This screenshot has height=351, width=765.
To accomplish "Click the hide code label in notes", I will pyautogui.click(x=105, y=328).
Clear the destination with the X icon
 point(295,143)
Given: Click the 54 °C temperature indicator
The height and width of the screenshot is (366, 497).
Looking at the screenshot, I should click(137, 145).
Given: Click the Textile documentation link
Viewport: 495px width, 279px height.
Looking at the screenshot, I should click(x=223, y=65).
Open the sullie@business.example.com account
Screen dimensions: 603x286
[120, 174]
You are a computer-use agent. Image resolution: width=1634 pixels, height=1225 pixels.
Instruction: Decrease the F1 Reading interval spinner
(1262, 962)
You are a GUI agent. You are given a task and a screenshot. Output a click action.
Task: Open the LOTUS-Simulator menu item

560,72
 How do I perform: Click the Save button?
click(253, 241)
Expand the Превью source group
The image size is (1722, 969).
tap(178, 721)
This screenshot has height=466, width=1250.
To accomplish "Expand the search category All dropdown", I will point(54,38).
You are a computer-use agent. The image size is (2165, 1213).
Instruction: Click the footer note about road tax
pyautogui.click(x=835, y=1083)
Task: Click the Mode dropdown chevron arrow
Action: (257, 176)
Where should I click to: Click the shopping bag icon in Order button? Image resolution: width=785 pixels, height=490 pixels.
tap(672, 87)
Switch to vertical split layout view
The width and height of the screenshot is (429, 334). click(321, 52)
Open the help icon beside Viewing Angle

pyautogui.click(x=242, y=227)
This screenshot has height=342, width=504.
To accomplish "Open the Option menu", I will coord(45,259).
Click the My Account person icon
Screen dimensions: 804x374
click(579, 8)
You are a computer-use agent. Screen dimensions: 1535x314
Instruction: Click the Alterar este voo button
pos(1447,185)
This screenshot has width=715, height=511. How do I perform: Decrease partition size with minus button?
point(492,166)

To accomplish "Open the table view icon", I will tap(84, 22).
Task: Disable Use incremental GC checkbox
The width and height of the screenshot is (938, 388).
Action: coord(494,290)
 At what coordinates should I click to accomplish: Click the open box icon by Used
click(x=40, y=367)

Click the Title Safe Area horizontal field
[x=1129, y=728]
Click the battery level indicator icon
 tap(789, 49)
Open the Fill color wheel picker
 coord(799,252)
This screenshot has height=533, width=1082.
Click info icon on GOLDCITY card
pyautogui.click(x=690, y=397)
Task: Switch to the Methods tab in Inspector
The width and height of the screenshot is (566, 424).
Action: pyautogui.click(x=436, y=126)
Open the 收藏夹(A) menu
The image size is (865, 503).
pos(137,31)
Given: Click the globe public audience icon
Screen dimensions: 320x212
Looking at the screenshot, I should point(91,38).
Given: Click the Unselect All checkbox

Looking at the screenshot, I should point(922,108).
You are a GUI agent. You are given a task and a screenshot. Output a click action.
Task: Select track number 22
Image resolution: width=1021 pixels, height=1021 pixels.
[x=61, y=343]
───
§ Instructions to follow
Rescale every coordinate in the answers by 2.5, rounding to whole numbers with halves going up, and write out everything from the line containing "will tap(84, 22)." down to the line containing "pyautogui.click(x=690, y=397)", including both of those lines. Keep the requests and all other numbers in those lines unchanged, and include only those lines.

§ Result for this task
To accomplish "Open the table view icon", I will tap(210, 55).
Task: Disable Use incremental GC checkbox
The width and height of the screenshot is (938, 388).
Action: coord(1235,725)
 At what coordinates should I click to accomplish: Click the open box icon by Used
click(x=100, y=918)

Click the Title Safe Area horizontal field
[x=2823, y=1820]
Click the battery level indicator icon
 tap(1973, 123)
Open the Fill color wheel picker
 coord(1998,630)
This screenshot has height=533, width=1082.
Click info icon on GOLDCITY card
pyautogui.click(x=1725, y=993)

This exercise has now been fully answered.